Data excerpts:
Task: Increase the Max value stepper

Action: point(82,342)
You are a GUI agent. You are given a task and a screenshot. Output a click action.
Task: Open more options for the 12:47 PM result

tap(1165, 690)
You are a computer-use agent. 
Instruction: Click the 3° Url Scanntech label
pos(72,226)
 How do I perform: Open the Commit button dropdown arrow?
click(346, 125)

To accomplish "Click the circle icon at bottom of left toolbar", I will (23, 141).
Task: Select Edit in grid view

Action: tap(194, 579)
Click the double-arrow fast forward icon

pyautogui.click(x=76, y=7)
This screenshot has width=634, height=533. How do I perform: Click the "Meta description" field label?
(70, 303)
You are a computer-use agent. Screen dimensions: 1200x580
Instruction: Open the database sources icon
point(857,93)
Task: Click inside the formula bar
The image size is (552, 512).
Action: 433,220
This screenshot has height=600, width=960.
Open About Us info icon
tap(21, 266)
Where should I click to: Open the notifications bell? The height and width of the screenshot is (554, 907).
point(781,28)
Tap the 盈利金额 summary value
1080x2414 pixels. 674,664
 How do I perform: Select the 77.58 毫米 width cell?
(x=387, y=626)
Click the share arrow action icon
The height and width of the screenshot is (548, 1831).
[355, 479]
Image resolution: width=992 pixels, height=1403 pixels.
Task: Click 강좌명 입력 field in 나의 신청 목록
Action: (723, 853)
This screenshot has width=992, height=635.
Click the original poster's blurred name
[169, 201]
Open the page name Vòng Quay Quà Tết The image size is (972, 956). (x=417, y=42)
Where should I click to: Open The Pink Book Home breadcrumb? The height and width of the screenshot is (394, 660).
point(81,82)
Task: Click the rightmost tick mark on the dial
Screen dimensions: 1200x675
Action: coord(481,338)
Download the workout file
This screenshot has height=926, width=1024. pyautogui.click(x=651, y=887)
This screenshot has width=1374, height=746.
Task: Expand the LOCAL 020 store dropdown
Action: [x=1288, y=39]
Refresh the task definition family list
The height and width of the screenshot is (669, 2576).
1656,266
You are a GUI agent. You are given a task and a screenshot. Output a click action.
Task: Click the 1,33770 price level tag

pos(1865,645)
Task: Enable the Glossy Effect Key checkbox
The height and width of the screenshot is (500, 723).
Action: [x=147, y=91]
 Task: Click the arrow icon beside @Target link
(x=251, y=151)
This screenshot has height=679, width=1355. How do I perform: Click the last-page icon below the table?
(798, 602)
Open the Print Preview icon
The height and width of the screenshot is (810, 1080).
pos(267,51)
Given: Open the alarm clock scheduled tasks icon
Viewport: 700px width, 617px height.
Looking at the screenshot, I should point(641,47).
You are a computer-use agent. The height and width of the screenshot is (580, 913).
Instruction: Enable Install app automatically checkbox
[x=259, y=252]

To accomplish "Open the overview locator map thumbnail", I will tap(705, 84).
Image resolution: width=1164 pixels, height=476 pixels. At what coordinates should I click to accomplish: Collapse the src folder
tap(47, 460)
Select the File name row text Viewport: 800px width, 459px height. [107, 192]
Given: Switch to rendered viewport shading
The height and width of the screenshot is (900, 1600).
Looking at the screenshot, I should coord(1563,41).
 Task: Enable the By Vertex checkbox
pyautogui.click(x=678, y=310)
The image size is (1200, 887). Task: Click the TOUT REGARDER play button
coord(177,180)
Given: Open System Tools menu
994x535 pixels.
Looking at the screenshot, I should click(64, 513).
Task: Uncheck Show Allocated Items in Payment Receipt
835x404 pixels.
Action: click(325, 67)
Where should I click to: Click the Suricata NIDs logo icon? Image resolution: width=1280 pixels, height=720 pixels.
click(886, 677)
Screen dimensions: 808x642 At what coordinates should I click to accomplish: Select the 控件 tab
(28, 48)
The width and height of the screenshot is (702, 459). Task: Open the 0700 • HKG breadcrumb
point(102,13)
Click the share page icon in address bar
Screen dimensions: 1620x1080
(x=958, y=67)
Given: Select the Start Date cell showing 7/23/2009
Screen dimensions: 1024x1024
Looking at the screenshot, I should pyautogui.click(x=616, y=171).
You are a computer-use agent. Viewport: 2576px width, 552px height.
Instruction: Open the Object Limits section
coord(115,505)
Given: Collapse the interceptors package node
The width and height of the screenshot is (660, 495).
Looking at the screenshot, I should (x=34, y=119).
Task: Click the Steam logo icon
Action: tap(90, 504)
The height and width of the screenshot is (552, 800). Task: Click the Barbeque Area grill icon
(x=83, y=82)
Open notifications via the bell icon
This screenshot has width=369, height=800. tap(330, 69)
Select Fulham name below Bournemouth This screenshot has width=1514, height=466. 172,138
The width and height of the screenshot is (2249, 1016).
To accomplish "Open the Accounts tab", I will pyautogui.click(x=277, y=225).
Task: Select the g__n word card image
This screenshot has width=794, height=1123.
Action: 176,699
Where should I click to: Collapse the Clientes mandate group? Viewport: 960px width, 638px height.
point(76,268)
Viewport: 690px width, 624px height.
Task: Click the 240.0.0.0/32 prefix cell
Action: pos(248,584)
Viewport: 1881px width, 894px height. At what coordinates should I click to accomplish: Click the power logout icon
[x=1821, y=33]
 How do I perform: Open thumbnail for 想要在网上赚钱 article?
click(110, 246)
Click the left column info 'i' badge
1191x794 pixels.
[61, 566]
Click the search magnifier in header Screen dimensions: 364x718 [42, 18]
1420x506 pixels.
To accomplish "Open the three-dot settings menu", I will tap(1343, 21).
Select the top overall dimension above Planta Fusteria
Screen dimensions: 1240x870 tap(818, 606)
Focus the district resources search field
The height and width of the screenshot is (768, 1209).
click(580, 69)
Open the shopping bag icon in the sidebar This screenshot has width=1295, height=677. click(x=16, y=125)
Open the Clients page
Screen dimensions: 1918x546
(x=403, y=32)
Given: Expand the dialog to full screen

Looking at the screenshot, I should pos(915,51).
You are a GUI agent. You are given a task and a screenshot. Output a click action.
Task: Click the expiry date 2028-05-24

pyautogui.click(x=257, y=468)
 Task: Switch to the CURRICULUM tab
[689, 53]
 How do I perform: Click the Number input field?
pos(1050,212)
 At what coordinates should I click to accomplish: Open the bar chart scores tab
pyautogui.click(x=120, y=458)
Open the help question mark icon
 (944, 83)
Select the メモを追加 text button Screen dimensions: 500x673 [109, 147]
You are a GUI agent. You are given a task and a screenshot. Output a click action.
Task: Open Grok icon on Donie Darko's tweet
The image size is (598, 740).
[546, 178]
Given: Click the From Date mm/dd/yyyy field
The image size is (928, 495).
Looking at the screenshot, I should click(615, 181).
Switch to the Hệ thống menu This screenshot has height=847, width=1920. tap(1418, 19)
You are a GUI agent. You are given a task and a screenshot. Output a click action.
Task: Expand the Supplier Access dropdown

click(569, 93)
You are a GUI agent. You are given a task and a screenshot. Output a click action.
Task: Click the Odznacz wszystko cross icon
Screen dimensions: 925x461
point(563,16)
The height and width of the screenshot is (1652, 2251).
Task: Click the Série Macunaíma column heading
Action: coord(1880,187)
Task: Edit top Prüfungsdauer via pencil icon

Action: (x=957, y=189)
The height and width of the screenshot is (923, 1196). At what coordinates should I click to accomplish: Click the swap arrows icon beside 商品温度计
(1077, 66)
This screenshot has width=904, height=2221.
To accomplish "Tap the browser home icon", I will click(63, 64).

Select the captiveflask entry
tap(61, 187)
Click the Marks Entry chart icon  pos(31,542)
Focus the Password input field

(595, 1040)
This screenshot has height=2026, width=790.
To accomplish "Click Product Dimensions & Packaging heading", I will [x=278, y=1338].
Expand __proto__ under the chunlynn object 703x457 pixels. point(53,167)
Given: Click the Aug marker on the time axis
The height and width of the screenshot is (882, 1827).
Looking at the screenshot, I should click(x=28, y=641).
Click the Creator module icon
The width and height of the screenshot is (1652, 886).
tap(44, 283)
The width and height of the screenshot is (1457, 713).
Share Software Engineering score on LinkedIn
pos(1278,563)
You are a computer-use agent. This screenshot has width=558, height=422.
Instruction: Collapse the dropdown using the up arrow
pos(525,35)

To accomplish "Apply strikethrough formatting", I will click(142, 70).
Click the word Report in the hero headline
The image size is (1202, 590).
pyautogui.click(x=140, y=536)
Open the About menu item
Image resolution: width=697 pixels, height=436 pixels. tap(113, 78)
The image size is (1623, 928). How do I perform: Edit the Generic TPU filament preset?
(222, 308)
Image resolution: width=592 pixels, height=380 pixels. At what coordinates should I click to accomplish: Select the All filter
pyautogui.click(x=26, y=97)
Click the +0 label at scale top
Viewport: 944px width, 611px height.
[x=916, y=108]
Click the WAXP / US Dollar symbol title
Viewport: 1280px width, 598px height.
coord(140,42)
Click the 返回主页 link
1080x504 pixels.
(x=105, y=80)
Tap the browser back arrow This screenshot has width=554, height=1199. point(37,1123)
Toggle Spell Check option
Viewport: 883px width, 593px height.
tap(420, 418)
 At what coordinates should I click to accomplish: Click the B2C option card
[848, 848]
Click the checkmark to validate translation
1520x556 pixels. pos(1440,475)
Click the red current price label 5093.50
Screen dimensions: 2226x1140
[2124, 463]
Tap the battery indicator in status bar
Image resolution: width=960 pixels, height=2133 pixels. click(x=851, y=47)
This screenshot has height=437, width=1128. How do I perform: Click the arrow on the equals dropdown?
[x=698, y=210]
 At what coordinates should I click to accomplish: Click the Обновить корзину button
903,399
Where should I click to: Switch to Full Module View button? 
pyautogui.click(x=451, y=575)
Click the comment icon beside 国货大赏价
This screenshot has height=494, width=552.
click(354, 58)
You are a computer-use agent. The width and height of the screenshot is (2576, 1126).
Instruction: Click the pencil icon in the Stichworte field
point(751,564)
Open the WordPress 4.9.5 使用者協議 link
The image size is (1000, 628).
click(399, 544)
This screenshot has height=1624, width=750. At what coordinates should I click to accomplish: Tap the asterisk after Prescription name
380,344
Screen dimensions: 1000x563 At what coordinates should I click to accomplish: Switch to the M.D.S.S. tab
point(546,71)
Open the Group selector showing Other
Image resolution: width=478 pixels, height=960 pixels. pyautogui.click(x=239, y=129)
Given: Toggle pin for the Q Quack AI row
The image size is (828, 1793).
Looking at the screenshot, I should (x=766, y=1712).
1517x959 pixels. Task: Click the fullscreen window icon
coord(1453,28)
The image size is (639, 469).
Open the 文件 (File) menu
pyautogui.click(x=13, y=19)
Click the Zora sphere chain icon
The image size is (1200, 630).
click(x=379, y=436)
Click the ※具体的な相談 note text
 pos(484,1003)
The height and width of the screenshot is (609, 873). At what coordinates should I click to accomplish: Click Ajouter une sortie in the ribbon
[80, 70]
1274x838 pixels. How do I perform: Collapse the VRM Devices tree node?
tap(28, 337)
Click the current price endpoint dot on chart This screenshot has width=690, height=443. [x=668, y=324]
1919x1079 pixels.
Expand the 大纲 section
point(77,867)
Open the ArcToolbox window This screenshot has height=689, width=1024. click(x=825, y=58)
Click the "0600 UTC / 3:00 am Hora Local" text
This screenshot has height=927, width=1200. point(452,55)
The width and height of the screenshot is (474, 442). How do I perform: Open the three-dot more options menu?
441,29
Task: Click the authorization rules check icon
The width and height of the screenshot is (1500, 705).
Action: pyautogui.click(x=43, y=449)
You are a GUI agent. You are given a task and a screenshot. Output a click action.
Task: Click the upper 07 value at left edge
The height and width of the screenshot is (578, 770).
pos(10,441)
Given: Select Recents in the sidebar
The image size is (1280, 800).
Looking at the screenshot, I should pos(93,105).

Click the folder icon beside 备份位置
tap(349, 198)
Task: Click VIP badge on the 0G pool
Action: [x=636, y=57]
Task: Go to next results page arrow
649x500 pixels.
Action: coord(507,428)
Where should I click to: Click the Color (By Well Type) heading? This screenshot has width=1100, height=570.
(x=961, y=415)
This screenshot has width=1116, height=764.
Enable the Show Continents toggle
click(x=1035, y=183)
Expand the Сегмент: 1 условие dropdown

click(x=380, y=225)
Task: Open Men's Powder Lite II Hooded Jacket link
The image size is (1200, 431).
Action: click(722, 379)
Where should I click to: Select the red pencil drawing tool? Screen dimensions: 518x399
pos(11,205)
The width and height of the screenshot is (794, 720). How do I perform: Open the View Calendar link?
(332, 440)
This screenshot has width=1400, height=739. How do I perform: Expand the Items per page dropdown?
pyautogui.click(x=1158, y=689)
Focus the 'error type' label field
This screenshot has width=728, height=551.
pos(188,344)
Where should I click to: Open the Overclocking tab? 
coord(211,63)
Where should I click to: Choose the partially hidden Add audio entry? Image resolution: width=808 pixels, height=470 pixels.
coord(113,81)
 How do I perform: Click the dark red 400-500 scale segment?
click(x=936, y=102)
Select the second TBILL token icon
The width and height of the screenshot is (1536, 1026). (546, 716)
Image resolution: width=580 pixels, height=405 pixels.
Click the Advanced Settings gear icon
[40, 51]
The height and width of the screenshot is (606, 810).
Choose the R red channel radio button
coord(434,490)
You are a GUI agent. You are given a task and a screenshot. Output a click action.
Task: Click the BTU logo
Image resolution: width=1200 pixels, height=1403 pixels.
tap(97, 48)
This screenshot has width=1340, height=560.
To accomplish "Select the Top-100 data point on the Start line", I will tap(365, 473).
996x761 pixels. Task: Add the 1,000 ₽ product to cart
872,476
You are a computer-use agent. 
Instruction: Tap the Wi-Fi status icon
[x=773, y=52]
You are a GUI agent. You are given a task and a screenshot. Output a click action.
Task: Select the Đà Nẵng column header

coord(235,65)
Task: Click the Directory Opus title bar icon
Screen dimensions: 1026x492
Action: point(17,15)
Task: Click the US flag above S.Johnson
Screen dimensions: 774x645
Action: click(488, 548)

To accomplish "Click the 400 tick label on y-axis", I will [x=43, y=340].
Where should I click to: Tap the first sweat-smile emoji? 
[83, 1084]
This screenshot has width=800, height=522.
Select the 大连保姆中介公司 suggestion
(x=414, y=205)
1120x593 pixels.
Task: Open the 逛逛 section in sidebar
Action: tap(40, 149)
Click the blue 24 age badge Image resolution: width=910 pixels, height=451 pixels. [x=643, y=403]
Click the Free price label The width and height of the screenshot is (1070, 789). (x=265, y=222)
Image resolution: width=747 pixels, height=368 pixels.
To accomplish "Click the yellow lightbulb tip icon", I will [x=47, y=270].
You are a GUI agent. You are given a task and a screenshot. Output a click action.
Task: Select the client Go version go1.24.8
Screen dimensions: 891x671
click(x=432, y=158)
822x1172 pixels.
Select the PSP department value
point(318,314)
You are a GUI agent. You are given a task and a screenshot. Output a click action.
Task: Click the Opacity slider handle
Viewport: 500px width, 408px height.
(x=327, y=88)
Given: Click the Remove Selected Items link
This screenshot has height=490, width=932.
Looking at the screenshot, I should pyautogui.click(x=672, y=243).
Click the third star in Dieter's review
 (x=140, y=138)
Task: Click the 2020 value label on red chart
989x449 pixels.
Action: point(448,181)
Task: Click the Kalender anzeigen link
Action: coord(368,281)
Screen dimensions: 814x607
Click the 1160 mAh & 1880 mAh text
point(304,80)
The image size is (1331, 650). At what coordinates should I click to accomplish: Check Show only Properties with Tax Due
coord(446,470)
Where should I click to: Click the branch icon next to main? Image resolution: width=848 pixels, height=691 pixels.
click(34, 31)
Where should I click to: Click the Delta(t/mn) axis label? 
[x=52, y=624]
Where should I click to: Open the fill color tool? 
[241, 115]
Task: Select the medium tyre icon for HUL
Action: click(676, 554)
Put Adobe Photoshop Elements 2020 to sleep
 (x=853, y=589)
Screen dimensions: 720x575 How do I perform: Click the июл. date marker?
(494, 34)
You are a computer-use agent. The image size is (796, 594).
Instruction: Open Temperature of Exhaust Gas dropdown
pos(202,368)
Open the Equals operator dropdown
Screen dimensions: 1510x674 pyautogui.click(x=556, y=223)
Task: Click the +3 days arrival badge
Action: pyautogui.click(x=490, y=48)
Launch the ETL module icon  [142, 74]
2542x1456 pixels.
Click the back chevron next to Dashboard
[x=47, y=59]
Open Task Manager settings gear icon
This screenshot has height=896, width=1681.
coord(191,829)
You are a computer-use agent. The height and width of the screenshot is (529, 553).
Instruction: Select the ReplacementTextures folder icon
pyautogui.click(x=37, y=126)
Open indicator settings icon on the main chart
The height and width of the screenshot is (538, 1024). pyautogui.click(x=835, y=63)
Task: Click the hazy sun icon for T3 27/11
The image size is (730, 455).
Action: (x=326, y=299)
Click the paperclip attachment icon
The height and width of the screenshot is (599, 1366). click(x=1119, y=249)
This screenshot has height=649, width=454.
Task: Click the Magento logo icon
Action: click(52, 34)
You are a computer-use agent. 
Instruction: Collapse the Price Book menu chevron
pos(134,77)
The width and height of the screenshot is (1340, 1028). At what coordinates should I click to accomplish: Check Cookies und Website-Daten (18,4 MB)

_EXERCISE DETAILS_:
Please give back, exactly as it stands above, the stretch from the line with "The width and height of the screenshot is (1500, 705)." through the line with "Focus the 'error type' label field", and no line outside it.

_SOLUTION TO THIS TASK_:
The width and height of the screenshot is (1500, 705).
Action: pyautogui.click(x=43, y=449)
You are a GUI agent. You are given a task and a screenshot. Output a click action.
Task: Click the upper 07 value at left edge
The height and width of the screenshot is (578, 770).
pos(10,441)
Given: Select Recents in the sidebar
The image size is (1280, 800).
Looking at the screenshot, I should pos(93,105).

Click the folder icon beside 备份位置
tap(349, 198)
Task: Click VIP badge on the 0G pool
Action: [x=636, y=57]
Task: Go to next results page arrow
649x500 pixels.
Action: coord(507,428)
Where should I click to: Click the Color (By Well Type) heading? This screenshot has width=1100, height=570.
(x=961, y=415)
This screenshot has width=1116, height=764.
Enable the Show Continents toggle
click(x=1035, y=183)
Expand the Сегмент: 1 условие dropdown

click(x=380, y=225)
Task: Open Men's Powder Lite II Hooded Jacket link
The image size is (1200, 431).
Action: click(722, 379)
Where should I click to: Select the red pencil drawing tool? Screen dimensions: 518x399
pos(11,205)
The width and height of the screenshot is (794, 720). How do I perform: Open the View Calendar link?
(332, 440)
This screenshot has width=1400, height=739. How do I perform: Expand the Items per page dropdown?
pyautogui.click(x=1158, y=689)
Focus the 'error type' label field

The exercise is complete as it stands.